Fantastic Fest 2011 will mark my fifth year as a badge-holder at what has consistently been my favorite film festival each year I've attended. It's not only because I'm a genre-film junkie—horror is by far my favorite type of film—but because it cuts out all the distracting BS one sees at other festivals and allows attendees to stumble upon awesome discoveries organically. In order to fully show just how varied the finds can be at Fantastic Fest, I decided to take a look back at the last four years and then make some guesses about 2011.
2007: I was a Fantastic Fest newbie, a fresh face at the festival (in its third year) housed at the very movie theater that drew me to pack up and move to Austin. I saw an incredible number of films, for a guy who was working fulltime by day through the entire festival. From the live action film version of the popular manga Death Note to the indescribable, grotesque, and wondefully original Hungarian film Taxidermia, I was in a movie lovers paradise. Nothing, though, came close to the experience of walking into the world premier of the Spanish time-traveling thriller Timecrimes with no prior knowledge of what was in store. In the film, director Nacho Vigalondo weaves a brain-twisting yet logically sound tale of a dad-next-door type who finds himself time-hopping to stop a crime he innocently witnesses. Not only did I see the film with its first audience, I saw the birth of one of the festival's unofficial mascots—Vigalondo himself. The director has returned year after year without a new film just to have fun and enjoy the festival. His antics have become the stuff of Fantastic Fest legend. 2011 will see the US premier of the director's new movie Extraterrestrial at the fest and while it's too hotly anticipated to really ever be deemed a "discovery," it promises to be one of the highlights of this year.

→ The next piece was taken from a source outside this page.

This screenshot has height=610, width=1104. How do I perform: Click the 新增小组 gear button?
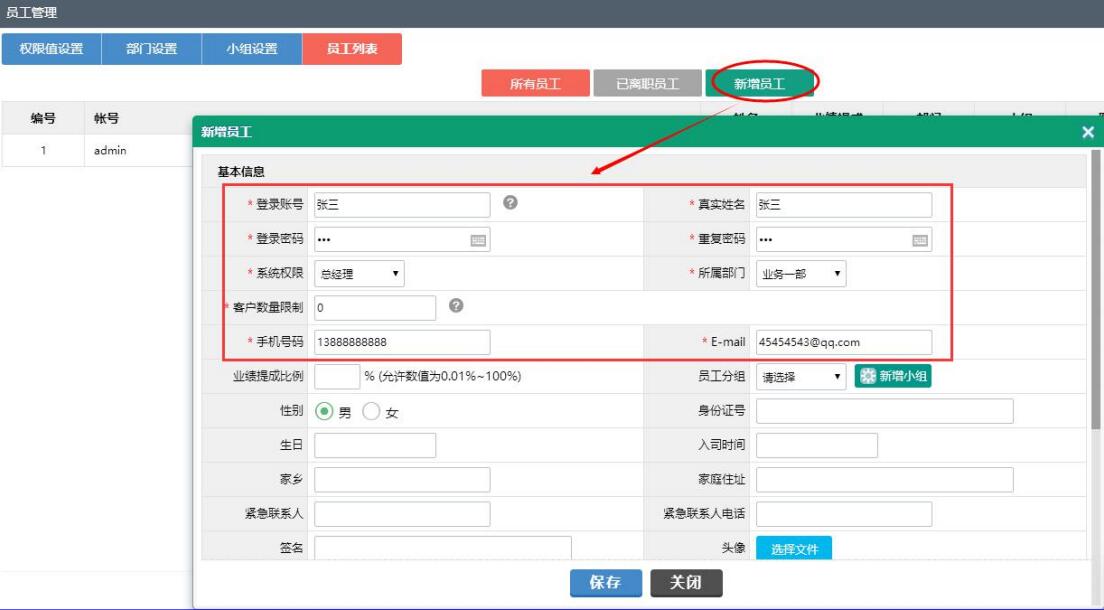893,376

2008: Now a Fantastic Fest alum, I jumped into 2008's fest with the confidence of a pro. The year would hold many surprises—The Good, The Bad, The Weird wowed everyone who was able to make it into a screening, and one of my particular favorites was a wildcard second choice on my schedule, an exciting low-budget sci-fi horror called Alien Raiders. This was the year I started watching the trailers for all the films in an attempt to set my first and second choices for each day's schedule. That's when I came across a trailer for a little Swedish vampire film called Let the Right One In. Surprisingly enough, there was a time when this film was pretty much unknown and there was no remake (Let Me In, the American adaptation of the same book, was Fantastic Fest's opening night film in 2010). Not only did I make sure I got into the first screening, I fell in love with the film more than I could have anticipated and it went on to become an international sensation and one of my favorite horror films of the decade.
2009: After my success in guessing what turned out to be one of the breakout hits of the fest in 2008, I went into my third year completely sure I couldn't be surprised. Turns out I was wrong. Big time. Nicolas Winding Refn's Bronson, Sion Sono's Love Exposure, and Ti West's House of the Devil were each as wonderful as expected. Even smaller fare like a still-unreleased horror-comedy called The Revenant had a certain buzz leading up to the fest which drew in crowds. Out of nowhere came what would become one of Fantastic Fest's most beloved films, Fish Story. It's a Japanese film of interconnected stories revolving around a punk song that ends up saving the world. It's as charming in execution as it is bizarre on paper. Director Yoshihiro Nakamura has since become a staple of the festival with the (even better) Golden Slumber in 2010 and his latest film, A Boy and His Samurai, on this year's schedule.
2010: Every year there are a handful of secret screenings on the Fantastic Fest schedule. By default these are a surprise and there's never a good way to predict what they will be. Past years have seen the world premier of There Will Be Blood, a presentation of Richard Kelly's final edit of Southland Tales, and the hyper-violent Korean revenge flick I Saw the Devil all as secret screenings. In 2010, a film came along that surprised not just because it was secret until it rolled but because it was a movie almost nobody had heard of. TrollHunter, a Norwegian film that reinvigorates the found footage film with a story about a government employee who kills trolls, was a large success. Even if had been a regular screening, it would have been easily dismissed as another faux-documentary style film with the added novelty of troll folklore. Instead it was a truly exciting film, one that defied any potential expectations. It was double surprise.
So what about this year's Fantastic Fest? In my earlier preview piece I outlined several films I am personally looking forward to. Any one of them could turn out to be this year's big surprise. It could be the Belgian cattle industry drama-thriller Bullhead. Or the Dutch invisible friend horror Two Eyes Staring. It may even turn out to be the Mexican black comedy El Narco. From year to year, I may happen to guess a breakout hit or two correctly but usually it's a film that seems to come out of nowhere. It's all about the joy of discovery.